**Short problem A**: Rewrite the part of the rows that opens with the line containing "Open calendar picker in Von date field" and runs through the end of the rows. Keep the requests, add 3 to every coordinate in the answers, and leave out the pictures.

**Page**:

Content analysis of Presidents Reagan and Bush’s Inaugural Addresses, State of the Union speeches, and other important speeches, statements, and comments will be the approach for analyzing how the Reagan and Bush Administrations implemented and framed American foreign policy. Invoking biblical scripture as well as the “good” versus “evil” philosophy presents a never-ending United States foreign policy. Using the Reagan and Bush Doctrines as the primary focus of what will result from evangelical rhetoric, this research will present the validity of analyzing presidential faith towards deciding and carrying out policies as well as the spiritual impact on the future and direction of United States foreign policy and its effects on the rest of the world. My research presents faith and its influence on foreign policy – specifically, the idea of America as God’s “chosen nation” to implement the Creator’s “mission” to spread God-given freedom, natural rights, and democracy throughout the world as well as the prevention of terrorism from infringing on those freedoms. Examination of Reagan and Bush’s rhetoric and framing, biblical scripture use, and the idea of God’s “mission” for the “chosen nation” indicates how presidential spirituality played a substantial role in foreign policy implementation.



America’s Crusade Against “Evil”

**Record list**:

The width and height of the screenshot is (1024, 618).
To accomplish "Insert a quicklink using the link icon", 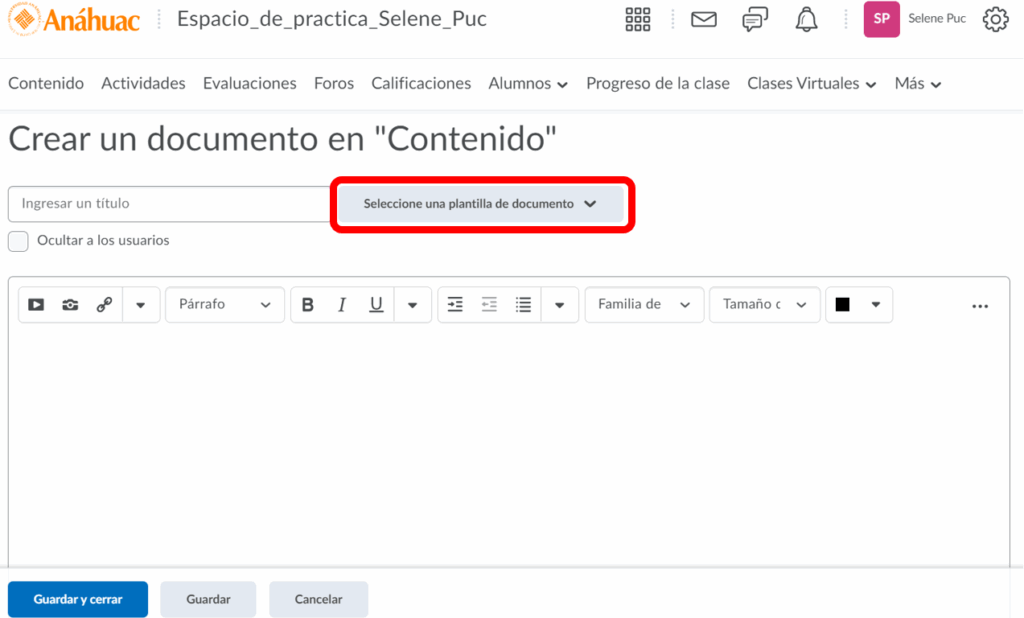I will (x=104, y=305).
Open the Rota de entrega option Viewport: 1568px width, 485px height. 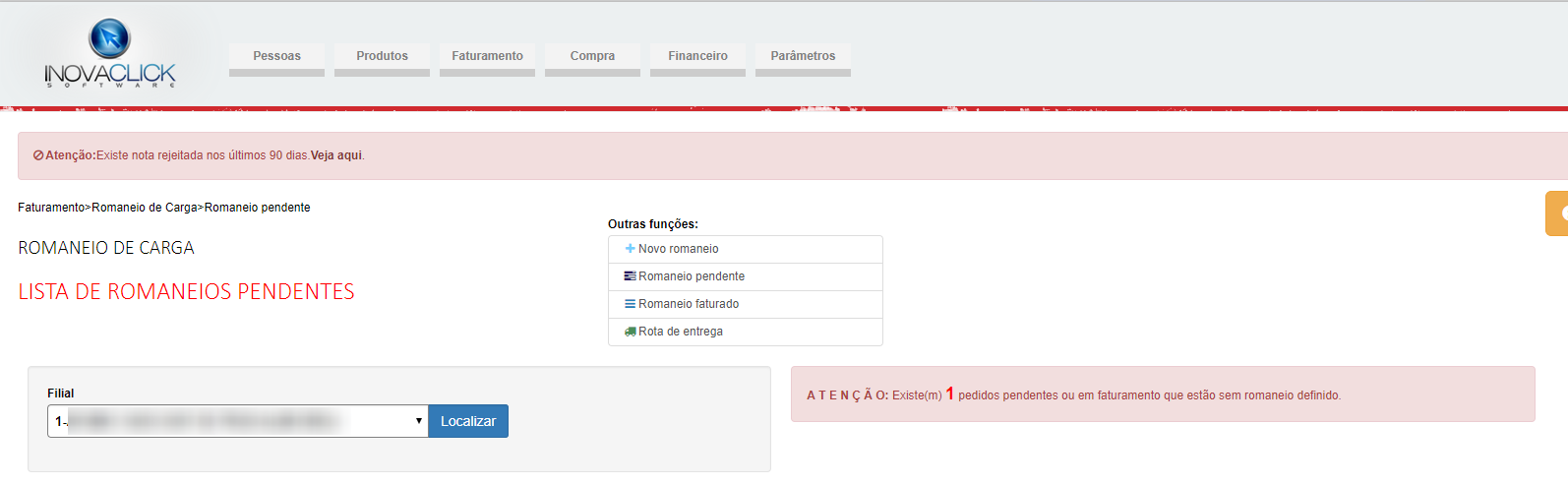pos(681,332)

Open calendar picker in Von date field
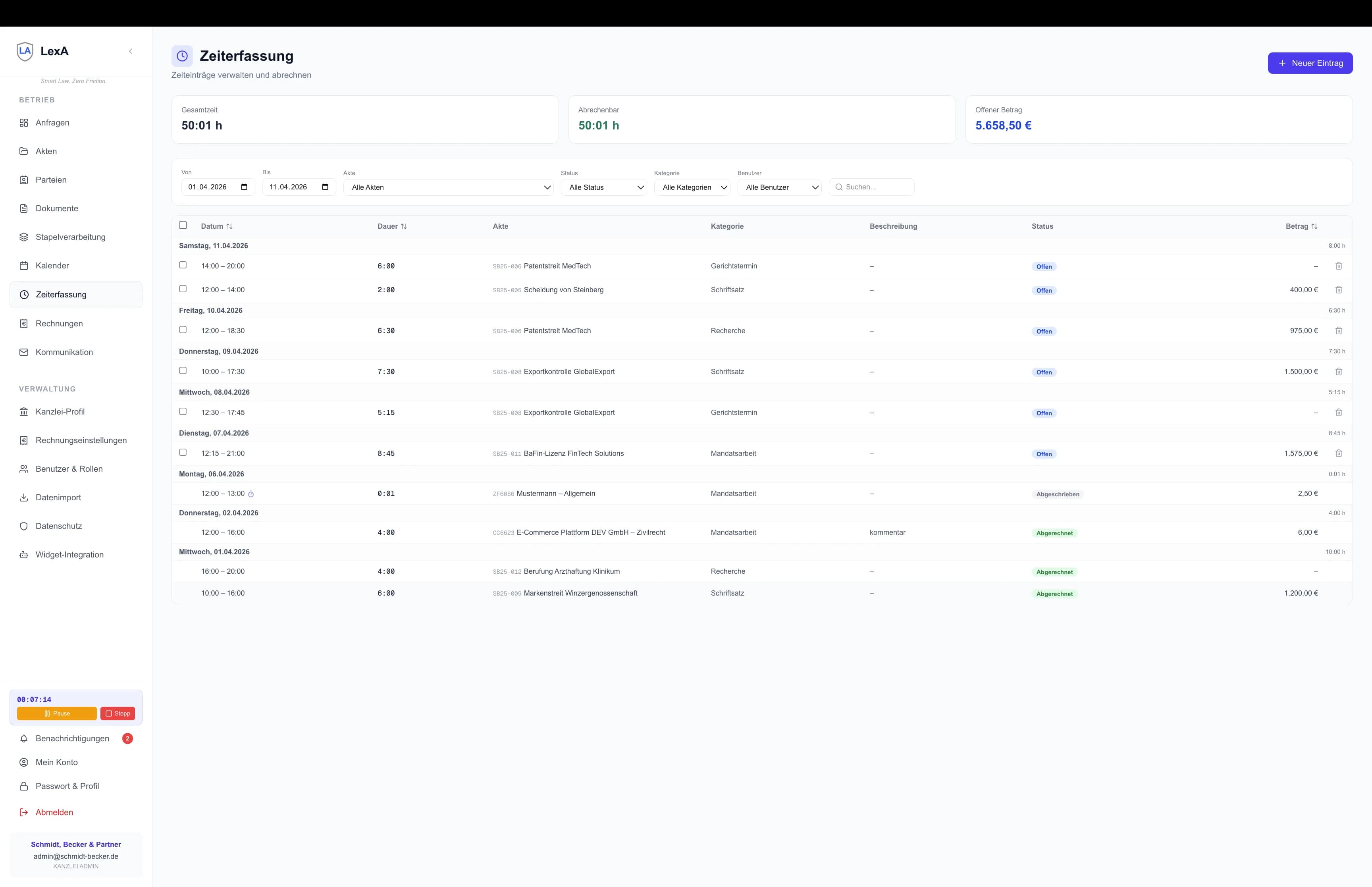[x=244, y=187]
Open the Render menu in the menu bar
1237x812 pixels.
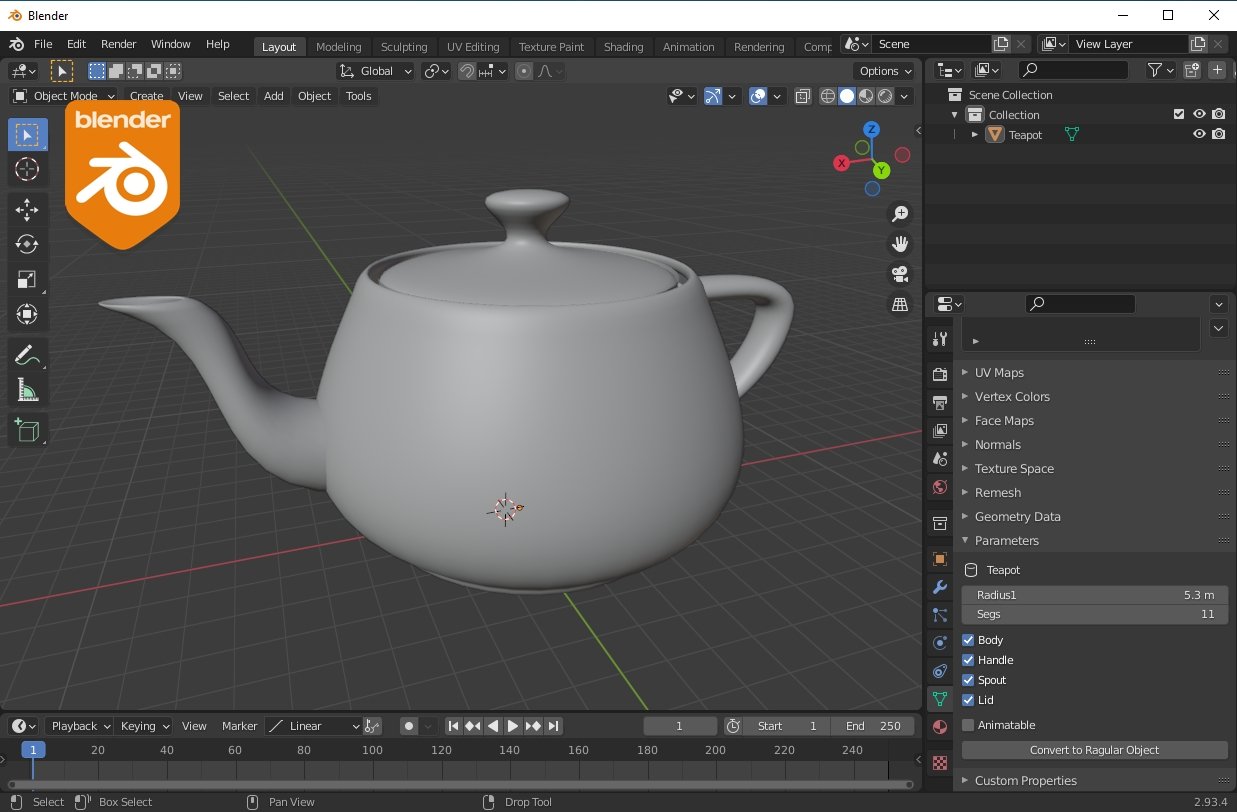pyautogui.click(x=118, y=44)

**Short problem B**:
Answer these questions about the text on Reagan and Bush foreign policy rhetoric:
(i) Which two kinds of addresses by the presidents are named for content analysis?
(ii) Which doctrines serve as the primary focus?
(iii) What three things is the "chosen nation" to spread throughout the world?

**Full solution A**:
Open calendar picker in Von date field
[x=247, y=190]
Open the Render menu in the menu bar
1237x812 pixels.
pyautogui.click(x=121, y=47)

**Full solution B**:
(i) Inaugural Addresses and State of the Union speeches.
(ii) The Reagan and Bush Doctrines.
(iii) God-given freedom, natural rights, and democracy.